I agree at last to fallow my comrades
And begin to sink, slow and sad
As I sink the light grows dim
As I sink, I wonder, how long until this ends
Before to long I am there at last
I have found the bottom of a mast
The mast of a ship with many souls, much like mine, lost at sea with the question.
do I sink or do I float?
They chose like me to go on down until they hit the darkness of the deep
We’ve all been there a thousand time
at the end where no light shines
And like the rest, we begin to die.

I refuse to go down like the rest!
A sudden thump in my chest !

wakes me from this cold dark slumber
and I begin to wonder
Do I sink or do I float

Now I float from this ship and I become a beacon to the rest. I head for what little light, I can see from my little height,
My dark cloak begins to fade, as the darkness fades away,
I head towards the crashing waves way up high
Is this all in vain?
Half way up I stop and rest and look down at the rest
I wonder now to my self is the worth the work? Worth the Pain?

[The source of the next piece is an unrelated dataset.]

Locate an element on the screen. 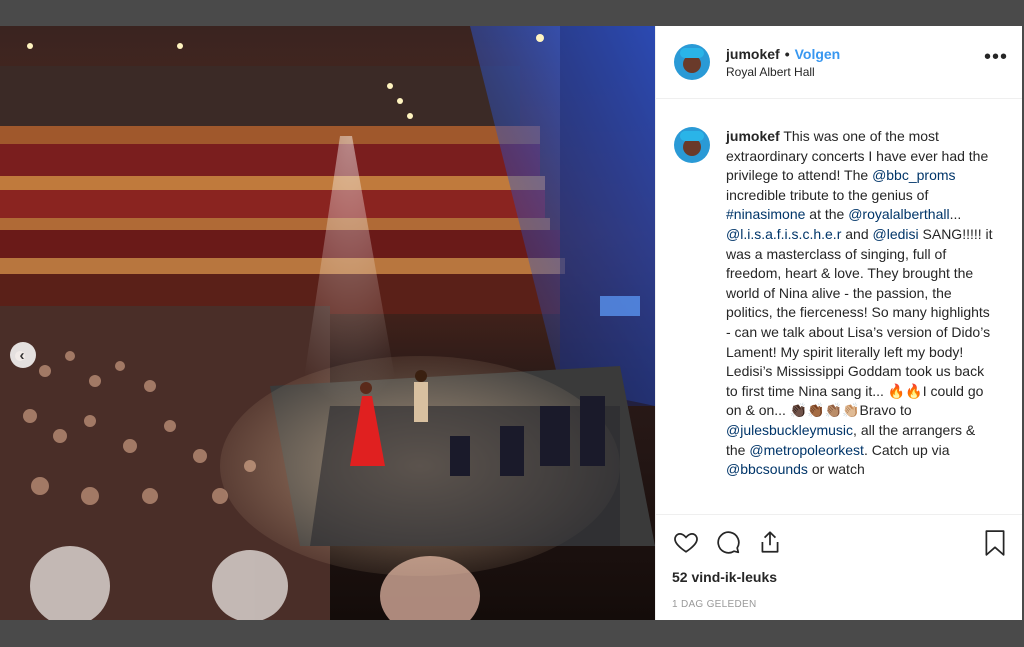  action-icons is located at coordinates (839, 542).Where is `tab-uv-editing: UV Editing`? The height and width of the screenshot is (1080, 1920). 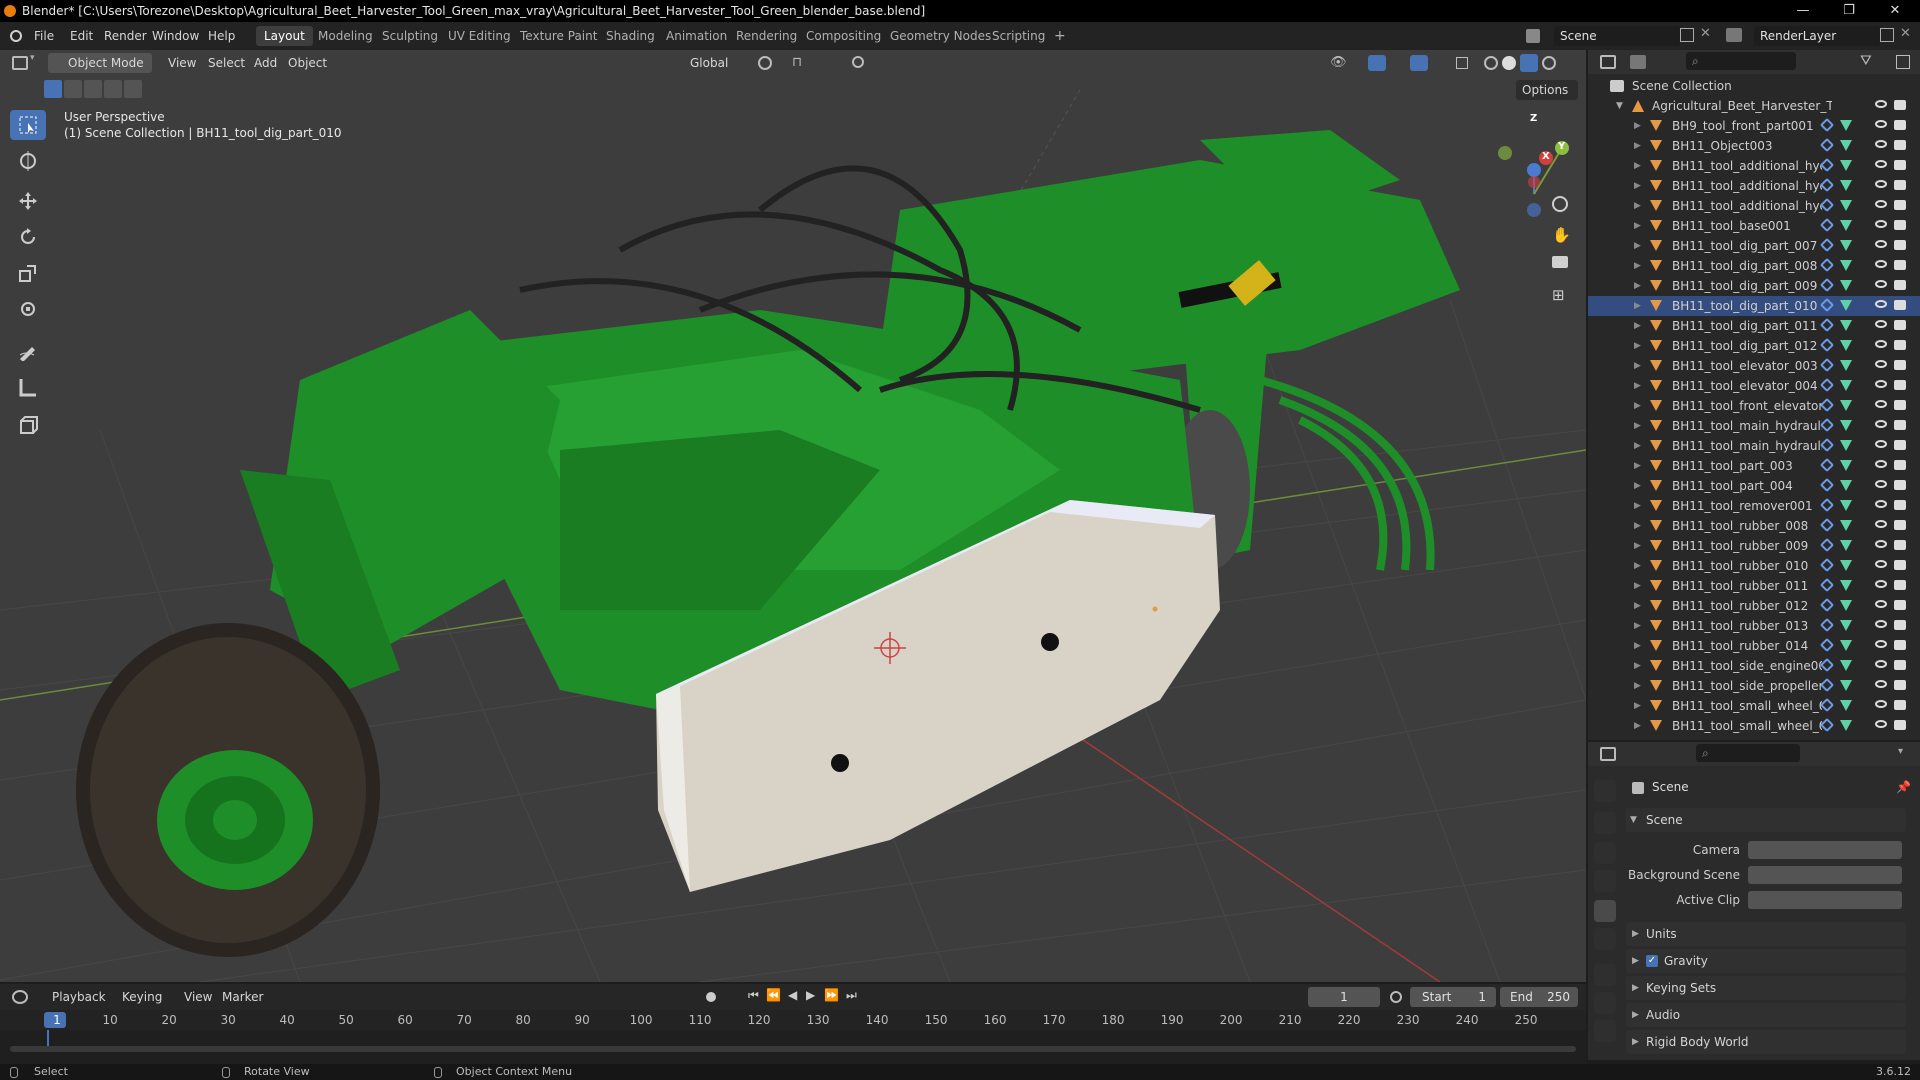 tab-uv-editing: UV Editing is located at coordinates (480, 36).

I see the souls, on the ship,
And now I begin to miss, the darkness of the deep,
And once again I begin to sink until at last, I find, that single mast,
That single mast of the ship I sailed,
sailing in and out, of this cold dark hell
The souls of my comrades, in black cloaks, drags me down,
I have had all I can and now I am, truly alone with all these comrades,
I see the light, at the top,
and leave my comrades at last, and that single ships mast
As I float my dingy cloak, wastes away, to a new clean white
As I reach the very height I break free
Free at last from hells cold dark grasp
I cough and spit as my lungs fill with air at last.

At the surface I look around,
to my left I see a boat as I float all alone the boat comes near,
and soon I begin to hear
a voice so sweet,
sweet and clear, I cannot believe these ears,
In this boat, is a man, old as time, and as young as me
To me he gave a helping hand
And said to me
“I am the light and the way, fallow me and you will live forever in eternity with me.”
I took his hand and said to him
“Count me in, they call me John , I have been to the dark and now am in the light, lead and I will fallow, so that I may lead others in your path. ”

I no longer wonder to sink or float; I have seen that cold dark hell and never want to tell again
Of that place where all is lost
Here I sit now, in the warmth of the light fallowing in eternity the one they call Jesus Christ.